The Remarkable President Cheney
Oh, wondrous, oh, stunning, oh downright amazing 2008, how shall we remember you?
Certainly not for the event that, on Jan. 1, promised to be the most carefully watched, most sifted, most turned and inspected of the year. Yes, America elected a new White House resident to succeed President Richard Cheney, who, despite his brief, eight-month tenure in the Oval Office, left the job with an 81 percent job performance approval rating, which some chagrined pundits noted was a precise reversal of Cheney's numbers when, having personally directed the special-forces capture of Osama bin Laden and his top dozen aides in the mountains of north Pakistan in April, George W. Bush returned to Washington and handed in a two-word letter of resignation: Mission Accomplished.
Bush went home to cut brush in Crawford, Texas, and Cheney moved in to use blunt objects on the Democrat-led Congress, extending tax cuts, lowering marginal rates and making it clear to Iraqi leaders that if they didn't take care of business, he would be taking American troops with him when he left office, then using the same tone with Congress to ensure adequate levels of funding didn't hamper American military efforts. "I'm no lame duck," Cheney was heard to say. "I'm just a short-timer. What do I have to lose?"
But really, how could an election that continued the two-family domination of federal politics for at least another four years rise above other, more remarkable, events, some of which, though they happened in Pasco, had national, indeed, international implications?

DATA PROVIDED -
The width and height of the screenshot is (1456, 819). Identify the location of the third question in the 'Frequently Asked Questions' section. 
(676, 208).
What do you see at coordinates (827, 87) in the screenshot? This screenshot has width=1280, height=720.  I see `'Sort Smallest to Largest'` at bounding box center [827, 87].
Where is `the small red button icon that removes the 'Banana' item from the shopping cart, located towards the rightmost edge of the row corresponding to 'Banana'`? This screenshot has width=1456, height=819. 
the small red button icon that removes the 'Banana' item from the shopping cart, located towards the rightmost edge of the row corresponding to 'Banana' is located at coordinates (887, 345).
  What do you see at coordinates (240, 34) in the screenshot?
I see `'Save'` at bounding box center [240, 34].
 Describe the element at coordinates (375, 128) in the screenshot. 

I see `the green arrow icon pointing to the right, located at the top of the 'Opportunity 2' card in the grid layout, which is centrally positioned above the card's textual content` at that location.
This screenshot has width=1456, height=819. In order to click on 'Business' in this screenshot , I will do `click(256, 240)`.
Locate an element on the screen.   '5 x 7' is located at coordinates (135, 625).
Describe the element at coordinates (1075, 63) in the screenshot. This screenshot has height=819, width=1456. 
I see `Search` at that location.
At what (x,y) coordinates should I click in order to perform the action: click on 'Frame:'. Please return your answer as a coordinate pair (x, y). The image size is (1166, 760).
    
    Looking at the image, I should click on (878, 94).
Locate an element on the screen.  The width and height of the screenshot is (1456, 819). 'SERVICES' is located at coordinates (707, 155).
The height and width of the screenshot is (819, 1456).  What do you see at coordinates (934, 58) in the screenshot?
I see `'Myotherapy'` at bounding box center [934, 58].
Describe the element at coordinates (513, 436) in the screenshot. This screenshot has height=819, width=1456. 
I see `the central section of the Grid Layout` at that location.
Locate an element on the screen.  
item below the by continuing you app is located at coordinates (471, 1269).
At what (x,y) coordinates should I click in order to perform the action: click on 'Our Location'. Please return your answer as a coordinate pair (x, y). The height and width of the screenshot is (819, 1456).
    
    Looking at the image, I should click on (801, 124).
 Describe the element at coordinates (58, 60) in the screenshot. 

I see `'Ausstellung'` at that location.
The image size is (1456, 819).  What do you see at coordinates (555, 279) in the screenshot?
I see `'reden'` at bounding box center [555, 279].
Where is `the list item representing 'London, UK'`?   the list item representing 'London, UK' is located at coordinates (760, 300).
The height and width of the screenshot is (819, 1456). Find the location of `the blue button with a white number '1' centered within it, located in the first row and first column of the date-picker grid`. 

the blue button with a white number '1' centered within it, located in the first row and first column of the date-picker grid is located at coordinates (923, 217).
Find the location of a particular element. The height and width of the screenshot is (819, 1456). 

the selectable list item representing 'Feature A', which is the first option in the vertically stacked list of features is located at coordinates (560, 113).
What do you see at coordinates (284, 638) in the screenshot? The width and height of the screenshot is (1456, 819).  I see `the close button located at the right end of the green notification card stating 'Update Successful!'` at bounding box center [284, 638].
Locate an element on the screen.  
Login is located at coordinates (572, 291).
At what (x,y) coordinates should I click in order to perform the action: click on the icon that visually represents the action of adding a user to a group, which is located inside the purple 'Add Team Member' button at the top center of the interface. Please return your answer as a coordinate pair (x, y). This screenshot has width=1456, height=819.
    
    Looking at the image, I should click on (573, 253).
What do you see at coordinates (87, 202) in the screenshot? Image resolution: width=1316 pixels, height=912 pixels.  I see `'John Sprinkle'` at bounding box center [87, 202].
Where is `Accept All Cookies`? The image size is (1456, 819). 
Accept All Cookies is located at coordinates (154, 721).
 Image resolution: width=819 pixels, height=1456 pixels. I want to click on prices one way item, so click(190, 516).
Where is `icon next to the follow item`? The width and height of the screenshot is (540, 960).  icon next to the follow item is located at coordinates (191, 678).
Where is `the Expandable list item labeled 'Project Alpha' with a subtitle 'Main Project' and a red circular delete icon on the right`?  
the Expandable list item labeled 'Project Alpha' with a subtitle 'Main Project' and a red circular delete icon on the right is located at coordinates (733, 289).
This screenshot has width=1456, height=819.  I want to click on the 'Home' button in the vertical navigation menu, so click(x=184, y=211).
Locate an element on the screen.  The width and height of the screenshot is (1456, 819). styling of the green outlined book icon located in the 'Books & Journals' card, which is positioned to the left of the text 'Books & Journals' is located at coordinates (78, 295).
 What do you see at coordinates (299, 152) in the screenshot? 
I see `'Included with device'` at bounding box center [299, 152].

REQUIREMENT A - In the passage about President Cheney, what job performance approval rating did Cheney have when he left office?
REQUIREMENT B - Copy part of the passage about President Cheney word for word, beginning at the words "Certainly not for" and stopping after the words "resignation: Mission Accomplished.".

WORKED SOLUTION A - 81 percent

WORKED SOLUTION B -
Certainly not for the event that, on Jan. 1, promised to be the most carefully watched, most sifted, most turned and inspected of the year. Yes, America elected a new White House resident to succeed President Richard Cheney, who, despite his brief, eight-month tenure in the Oval Office, left the job with an 81 percent job performance approval rating, which some chagrined pundits noted was a precise reversal of Cheney's numbers when, having personally directed the special-forces capture of Osama bin Laden and his top dozen aides in the mountains of north Pakistan in April, George W. Bush returned to Washington and handed in a two-word letter of resignation: Mission Accomplished.